First Project
Sunday, 11 October 2009

The primary goal of our team was to regain the internal client’s trust. The company’s systems were running very, very slow, and since that was the major complain of almost everyone, we decided to focus efforts and try to solve that problem first.

The first part of the project comprised a full mapping of the company’s IT environment, hardware and software, from workstations to servers, and during the course of that task we actually found some minor things that had to be fixed regarding to the physical infrastructure, but nothing that could explain why our Oracle server, a powerful Sun Solaris machine, was working near 100% of CPU usage all day long. The answer to that question should be, we thought, inside our internal software applications.
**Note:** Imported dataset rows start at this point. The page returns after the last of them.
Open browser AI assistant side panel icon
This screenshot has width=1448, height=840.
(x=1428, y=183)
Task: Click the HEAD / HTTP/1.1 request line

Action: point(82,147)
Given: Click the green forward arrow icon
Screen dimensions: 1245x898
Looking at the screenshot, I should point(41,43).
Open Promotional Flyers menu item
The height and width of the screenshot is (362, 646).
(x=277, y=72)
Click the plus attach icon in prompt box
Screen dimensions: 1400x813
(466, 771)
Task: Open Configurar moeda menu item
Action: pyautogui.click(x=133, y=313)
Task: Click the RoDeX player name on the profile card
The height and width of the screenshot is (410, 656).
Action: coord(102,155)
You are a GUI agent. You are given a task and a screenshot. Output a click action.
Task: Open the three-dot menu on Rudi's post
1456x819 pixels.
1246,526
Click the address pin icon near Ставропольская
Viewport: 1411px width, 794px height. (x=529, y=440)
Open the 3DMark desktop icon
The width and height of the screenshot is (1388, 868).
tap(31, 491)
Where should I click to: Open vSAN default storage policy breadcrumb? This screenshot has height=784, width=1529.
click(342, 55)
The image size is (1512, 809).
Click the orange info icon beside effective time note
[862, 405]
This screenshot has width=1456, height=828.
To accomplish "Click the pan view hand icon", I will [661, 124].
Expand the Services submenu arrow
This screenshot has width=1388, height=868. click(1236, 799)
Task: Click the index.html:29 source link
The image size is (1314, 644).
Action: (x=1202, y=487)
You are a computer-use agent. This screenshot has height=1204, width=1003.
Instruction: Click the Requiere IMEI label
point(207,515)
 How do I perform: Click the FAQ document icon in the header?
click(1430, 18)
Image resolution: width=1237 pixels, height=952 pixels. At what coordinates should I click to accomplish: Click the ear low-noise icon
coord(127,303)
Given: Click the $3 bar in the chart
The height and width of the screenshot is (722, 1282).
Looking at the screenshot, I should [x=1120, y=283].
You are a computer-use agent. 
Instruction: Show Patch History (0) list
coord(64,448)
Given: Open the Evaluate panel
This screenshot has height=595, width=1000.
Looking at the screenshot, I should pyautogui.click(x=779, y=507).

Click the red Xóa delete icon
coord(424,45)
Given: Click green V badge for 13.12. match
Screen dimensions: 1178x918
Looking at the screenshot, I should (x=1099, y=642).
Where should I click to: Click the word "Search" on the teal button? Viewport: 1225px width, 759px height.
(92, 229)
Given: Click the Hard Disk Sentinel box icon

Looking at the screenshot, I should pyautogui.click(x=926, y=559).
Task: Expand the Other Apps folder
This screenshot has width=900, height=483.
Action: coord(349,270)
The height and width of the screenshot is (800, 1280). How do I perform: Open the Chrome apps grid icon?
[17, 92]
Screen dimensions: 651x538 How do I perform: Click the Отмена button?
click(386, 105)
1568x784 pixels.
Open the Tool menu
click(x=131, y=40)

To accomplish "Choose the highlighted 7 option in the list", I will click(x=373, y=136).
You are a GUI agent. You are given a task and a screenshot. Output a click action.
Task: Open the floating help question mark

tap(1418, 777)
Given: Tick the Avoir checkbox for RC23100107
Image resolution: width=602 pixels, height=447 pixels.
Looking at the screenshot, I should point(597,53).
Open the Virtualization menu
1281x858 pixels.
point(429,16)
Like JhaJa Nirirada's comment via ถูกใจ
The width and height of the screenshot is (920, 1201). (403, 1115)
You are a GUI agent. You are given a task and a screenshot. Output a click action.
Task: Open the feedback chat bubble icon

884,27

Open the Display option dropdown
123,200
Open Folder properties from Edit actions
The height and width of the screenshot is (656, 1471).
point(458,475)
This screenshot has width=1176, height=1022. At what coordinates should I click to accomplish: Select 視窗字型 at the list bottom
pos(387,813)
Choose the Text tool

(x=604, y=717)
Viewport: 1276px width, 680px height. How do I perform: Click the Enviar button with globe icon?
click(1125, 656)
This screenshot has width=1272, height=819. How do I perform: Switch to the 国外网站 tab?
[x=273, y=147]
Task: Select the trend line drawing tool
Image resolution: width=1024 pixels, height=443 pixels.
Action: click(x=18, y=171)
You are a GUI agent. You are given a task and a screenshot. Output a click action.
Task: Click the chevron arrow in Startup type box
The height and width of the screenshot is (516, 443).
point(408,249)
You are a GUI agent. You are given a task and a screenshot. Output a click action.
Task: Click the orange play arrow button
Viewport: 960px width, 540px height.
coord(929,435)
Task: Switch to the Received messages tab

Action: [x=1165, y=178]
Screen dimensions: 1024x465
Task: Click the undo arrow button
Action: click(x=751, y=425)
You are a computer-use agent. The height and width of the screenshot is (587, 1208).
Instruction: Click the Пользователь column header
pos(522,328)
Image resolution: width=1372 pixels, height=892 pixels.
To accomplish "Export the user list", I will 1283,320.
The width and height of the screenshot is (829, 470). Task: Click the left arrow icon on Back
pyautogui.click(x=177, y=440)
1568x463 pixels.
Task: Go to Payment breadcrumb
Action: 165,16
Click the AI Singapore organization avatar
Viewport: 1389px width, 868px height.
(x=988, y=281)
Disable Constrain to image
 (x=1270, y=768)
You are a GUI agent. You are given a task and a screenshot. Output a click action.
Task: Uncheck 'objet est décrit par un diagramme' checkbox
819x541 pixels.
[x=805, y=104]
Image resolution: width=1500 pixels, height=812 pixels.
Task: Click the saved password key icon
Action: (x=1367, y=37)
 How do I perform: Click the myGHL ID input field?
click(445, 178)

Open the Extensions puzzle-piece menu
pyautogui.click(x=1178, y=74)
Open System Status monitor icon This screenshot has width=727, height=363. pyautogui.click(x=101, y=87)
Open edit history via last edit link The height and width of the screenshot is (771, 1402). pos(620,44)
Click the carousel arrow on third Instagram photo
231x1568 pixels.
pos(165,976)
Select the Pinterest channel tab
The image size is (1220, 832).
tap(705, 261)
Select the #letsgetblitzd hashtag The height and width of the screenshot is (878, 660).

The team that built the software is not at the company anymore and for our sorrow the code they left has no documentation at all. But it was not that difficult for a good team of technical guys, which we actually have, to find out the source of our server’s misery.

The programmers and analysts who preceded us had a COBOL background, and when they started to build the second generation of software to control the company’s business using Oracle and Microsoft Visual Basic, they tried to apply some concepts that may work fine with COBOL, but which are definitely a lead to disaster within a relational database environment.

If you are a COBOL guy, then let me tell you, before anything else, that I have nothing against it. Actually, COBOL was the programming language of choice when I started technical school (a long time ago). The problem is: those guys just tried to pull a square piece through a circular hole, and obviously, it didn’t fit.

Just to illustrate the situation, I’ll tell you about the most critical mistake they did:

[Tech mode ON]

It is natural for COBOL programmers to store dates on ISAM databases using YMD string format (those standing for Indexed Sequential Access Method databases, and Year, Month, and Day, respectively). Modern databases, though, have a native data type for storing date information.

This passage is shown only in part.